▸ Directive
Write out the lines from the one containing "Where should I click to: Expand" up to and including the one containing "coord(50,128)", reproducing each character precisely.

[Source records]
* begin *

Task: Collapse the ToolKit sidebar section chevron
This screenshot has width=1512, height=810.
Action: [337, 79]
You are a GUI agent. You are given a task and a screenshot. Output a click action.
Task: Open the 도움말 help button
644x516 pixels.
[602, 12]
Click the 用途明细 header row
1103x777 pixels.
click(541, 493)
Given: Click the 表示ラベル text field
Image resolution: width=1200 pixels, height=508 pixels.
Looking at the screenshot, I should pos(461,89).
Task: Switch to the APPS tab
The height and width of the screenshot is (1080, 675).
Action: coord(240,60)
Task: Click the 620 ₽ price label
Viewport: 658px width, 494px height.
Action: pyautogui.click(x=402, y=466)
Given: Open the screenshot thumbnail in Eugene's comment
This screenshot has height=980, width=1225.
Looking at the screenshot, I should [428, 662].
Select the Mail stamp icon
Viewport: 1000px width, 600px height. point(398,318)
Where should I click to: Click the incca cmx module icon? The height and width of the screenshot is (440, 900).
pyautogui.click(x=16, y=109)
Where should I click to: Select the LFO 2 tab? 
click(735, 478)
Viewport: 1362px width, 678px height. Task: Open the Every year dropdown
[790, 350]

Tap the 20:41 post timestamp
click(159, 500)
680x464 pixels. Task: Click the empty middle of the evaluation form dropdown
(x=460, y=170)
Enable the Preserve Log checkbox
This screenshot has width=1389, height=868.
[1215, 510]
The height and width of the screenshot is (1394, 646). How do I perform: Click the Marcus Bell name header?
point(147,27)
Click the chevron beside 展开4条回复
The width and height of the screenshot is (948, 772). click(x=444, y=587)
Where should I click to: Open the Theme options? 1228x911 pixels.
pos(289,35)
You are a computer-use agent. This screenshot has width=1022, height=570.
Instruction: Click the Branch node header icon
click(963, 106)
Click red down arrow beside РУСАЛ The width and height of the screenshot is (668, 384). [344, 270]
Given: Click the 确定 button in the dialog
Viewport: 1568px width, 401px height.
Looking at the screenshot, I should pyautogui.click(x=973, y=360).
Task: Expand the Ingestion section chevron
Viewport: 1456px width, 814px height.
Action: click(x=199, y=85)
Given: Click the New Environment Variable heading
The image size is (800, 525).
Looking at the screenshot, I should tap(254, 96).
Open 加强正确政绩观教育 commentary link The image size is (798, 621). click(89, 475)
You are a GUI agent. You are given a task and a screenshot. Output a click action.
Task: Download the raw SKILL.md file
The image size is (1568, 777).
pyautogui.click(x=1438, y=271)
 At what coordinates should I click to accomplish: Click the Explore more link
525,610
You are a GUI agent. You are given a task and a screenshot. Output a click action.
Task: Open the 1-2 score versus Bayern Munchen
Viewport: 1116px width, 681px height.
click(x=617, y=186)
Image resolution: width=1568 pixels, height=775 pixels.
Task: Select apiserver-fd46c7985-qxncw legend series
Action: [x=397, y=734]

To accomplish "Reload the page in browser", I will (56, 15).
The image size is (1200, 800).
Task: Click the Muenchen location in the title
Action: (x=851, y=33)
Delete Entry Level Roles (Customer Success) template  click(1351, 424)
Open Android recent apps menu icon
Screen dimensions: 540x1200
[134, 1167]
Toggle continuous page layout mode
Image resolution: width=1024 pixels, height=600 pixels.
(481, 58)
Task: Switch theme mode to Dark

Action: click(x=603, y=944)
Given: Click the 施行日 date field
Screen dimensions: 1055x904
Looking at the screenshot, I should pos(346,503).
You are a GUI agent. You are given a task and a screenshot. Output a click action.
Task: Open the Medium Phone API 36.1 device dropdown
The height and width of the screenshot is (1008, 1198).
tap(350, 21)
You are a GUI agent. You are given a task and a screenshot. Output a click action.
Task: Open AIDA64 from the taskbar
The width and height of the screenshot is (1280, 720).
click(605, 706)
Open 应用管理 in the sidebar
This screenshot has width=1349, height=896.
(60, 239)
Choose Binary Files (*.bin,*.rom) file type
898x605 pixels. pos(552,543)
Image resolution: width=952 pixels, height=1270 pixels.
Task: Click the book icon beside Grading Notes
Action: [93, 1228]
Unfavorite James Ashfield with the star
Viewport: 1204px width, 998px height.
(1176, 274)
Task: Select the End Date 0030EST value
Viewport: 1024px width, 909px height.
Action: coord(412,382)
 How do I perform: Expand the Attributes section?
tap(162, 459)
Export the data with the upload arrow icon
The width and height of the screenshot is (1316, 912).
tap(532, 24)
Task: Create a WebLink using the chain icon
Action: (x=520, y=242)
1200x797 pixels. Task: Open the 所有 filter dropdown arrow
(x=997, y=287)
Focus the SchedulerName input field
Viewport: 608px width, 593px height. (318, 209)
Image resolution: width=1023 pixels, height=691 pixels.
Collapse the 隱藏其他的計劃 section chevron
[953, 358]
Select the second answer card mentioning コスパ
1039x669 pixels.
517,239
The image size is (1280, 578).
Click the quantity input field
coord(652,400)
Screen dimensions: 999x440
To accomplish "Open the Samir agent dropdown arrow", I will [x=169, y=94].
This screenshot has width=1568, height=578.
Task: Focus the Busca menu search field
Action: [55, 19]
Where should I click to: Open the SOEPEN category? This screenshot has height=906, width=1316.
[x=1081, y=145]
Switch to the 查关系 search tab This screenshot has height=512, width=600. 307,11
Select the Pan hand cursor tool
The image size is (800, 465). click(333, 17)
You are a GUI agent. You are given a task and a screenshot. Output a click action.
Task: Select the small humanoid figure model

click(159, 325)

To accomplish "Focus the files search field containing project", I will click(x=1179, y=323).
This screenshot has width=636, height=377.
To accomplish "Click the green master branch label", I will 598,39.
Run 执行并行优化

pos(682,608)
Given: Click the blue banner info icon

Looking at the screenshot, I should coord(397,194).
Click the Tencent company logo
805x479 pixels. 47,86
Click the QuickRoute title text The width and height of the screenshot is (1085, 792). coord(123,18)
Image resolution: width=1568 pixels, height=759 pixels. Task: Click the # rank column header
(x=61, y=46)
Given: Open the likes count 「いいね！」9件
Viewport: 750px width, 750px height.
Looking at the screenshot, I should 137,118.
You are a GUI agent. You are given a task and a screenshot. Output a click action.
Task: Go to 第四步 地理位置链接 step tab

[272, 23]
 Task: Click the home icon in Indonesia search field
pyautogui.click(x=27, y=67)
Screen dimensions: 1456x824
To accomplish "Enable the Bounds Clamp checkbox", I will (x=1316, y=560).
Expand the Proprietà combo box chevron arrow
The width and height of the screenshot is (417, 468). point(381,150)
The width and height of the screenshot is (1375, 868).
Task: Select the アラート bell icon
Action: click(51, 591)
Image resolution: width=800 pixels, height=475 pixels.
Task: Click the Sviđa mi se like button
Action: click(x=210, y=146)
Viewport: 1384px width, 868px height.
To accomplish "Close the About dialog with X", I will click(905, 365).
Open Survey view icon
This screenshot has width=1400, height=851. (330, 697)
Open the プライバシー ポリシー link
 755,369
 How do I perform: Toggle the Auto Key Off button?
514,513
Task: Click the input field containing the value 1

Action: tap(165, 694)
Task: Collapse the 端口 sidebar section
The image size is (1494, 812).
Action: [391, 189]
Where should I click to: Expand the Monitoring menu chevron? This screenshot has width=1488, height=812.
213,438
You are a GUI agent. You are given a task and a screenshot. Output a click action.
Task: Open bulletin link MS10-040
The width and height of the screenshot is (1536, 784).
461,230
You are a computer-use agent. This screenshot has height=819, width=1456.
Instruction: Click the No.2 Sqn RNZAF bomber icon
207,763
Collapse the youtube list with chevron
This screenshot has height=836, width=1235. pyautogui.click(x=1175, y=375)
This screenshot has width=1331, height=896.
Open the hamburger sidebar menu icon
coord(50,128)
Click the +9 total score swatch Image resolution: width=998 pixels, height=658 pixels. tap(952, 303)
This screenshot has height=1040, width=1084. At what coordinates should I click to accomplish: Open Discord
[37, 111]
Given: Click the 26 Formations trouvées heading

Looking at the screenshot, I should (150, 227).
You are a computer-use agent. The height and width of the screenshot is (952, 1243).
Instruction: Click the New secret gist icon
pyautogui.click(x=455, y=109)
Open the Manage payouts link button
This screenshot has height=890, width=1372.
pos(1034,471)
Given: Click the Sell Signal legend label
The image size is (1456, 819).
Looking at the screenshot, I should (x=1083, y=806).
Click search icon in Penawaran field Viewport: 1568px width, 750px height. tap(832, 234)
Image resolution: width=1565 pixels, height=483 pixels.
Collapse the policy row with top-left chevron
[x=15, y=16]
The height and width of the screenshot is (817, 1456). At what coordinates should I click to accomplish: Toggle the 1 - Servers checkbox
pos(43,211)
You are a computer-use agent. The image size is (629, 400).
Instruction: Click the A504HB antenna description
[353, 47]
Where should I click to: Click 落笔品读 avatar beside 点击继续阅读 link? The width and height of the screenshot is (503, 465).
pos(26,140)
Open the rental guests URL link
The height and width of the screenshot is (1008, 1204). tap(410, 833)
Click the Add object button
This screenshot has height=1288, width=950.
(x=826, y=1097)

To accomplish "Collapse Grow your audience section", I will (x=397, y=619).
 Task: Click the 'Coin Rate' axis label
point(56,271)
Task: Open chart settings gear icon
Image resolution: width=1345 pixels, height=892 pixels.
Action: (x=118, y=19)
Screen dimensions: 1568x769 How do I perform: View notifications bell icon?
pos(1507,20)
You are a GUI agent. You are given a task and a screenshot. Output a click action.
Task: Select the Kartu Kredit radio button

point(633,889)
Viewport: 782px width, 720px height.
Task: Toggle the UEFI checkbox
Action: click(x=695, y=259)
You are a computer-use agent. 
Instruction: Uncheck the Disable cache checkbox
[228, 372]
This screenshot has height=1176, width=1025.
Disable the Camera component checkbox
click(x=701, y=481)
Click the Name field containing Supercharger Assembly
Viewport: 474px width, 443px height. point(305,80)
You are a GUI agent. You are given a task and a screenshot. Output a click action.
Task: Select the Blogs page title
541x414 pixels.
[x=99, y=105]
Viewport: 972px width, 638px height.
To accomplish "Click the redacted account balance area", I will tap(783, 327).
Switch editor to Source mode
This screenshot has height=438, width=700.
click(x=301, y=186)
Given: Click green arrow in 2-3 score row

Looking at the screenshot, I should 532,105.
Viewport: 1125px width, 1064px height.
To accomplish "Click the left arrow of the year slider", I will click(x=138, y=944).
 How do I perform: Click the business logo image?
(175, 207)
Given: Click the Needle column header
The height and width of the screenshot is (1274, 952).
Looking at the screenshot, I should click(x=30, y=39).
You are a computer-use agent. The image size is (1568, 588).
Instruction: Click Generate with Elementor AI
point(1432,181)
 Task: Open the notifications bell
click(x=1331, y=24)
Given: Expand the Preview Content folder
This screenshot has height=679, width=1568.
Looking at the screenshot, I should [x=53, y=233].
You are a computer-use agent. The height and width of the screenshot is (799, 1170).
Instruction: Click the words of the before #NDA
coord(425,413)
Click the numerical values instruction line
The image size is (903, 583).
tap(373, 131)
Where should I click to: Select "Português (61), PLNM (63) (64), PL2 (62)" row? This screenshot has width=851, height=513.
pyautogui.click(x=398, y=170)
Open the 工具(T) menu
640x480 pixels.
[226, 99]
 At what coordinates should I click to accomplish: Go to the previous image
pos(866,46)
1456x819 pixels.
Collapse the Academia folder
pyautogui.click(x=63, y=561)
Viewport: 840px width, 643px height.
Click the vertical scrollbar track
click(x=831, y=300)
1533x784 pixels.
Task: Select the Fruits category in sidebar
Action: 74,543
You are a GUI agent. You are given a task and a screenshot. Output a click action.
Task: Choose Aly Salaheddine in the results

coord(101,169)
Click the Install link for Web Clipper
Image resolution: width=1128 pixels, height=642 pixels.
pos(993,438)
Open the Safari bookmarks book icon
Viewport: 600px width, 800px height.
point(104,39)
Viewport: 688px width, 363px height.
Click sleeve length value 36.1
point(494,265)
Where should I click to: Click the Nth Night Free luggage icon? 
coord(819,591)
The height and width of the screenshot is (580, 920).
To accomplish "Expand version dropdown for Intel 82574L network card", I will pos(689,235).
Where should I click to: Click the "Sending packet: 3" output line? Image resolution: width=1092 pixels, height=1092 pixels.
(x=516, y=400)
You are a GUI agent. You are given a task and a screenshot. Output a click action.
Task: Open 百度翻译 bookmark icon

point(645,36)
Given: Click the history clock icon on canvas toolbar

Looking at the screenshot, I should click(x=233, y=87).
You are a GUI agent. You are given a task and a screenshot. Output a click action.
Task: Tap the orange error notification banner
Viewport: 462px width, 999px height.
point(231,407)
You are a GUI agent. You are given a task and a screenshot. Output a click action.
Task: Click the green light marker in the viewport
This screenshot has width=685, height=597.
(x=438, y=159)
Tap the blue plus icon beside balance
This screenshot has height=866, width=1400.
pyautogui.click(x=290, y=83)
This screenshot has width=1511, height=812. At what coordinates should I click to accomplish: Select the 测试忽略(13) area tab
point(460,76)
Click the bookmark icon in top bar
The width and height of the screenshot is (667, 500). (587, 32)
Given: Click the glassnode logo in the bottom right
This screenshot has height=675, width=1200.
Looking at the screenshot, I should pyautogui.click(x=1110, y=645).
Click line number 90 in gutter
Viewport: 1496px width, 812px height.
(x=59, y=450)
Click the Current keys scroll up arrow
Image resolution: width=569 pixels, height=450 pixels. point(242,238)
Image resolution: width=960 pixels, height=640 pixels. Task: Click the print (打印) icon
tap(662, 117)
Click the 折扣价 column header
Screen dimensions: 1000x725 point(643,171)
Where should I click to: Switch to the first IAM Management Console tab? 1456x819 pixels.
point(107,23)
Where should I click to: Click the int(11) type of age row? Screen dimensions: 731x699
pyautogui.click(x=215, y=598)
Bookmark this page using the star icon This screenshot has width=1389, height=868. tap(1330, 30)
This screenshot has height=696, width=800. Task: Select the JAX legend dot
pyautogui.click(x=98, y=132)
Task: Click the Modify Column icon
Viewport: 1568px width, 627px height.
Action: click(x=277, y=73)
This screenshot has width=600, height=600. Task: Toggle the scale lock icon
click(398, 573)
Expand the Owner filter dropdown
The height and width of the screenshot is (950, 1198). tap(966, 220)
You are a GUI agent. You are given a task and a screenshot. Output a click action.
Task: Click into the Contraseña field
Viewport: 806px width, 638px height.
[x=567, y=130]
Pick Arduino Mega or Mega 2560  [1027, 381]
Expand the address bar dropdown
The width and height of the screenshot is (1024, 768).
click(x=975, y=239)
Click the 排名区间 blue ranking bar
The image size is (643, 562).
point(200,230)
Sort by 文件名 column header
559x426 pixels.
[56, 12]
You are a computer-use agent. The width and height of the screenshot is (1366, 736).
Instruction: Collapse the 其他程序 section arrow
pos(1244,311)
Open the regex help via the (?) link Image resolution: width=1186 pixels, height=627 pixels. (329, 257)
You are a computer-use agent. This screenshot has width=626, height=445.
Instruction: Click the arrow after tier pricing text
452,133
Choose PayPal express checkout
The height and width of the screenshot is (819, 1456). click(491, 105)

* end *

▸ Task result
Where should I click to: Expand the Monitoring menu chevron? This screenshot has width=1488, height=812.
213,438
You are a GUI agent. You are given a task and a screenshot. Output a click action.
Task: Open bulletin link MS10-040
The width and height of the screenshot is (1536, 784).
461,230
You are a computer-use agent. This screenshot has height=819, width=1456.
Instruction: Click the No.2 Sqn RNZAF bomber icon
207,763
Collapse the youtube list with chevron
This screenshot has height=836, width=1235. pyautogui.click(x=1175, y=375)
This screenshot has width=1331, height=896.
Open the hamburger sidebar menu icon
coord(50,128)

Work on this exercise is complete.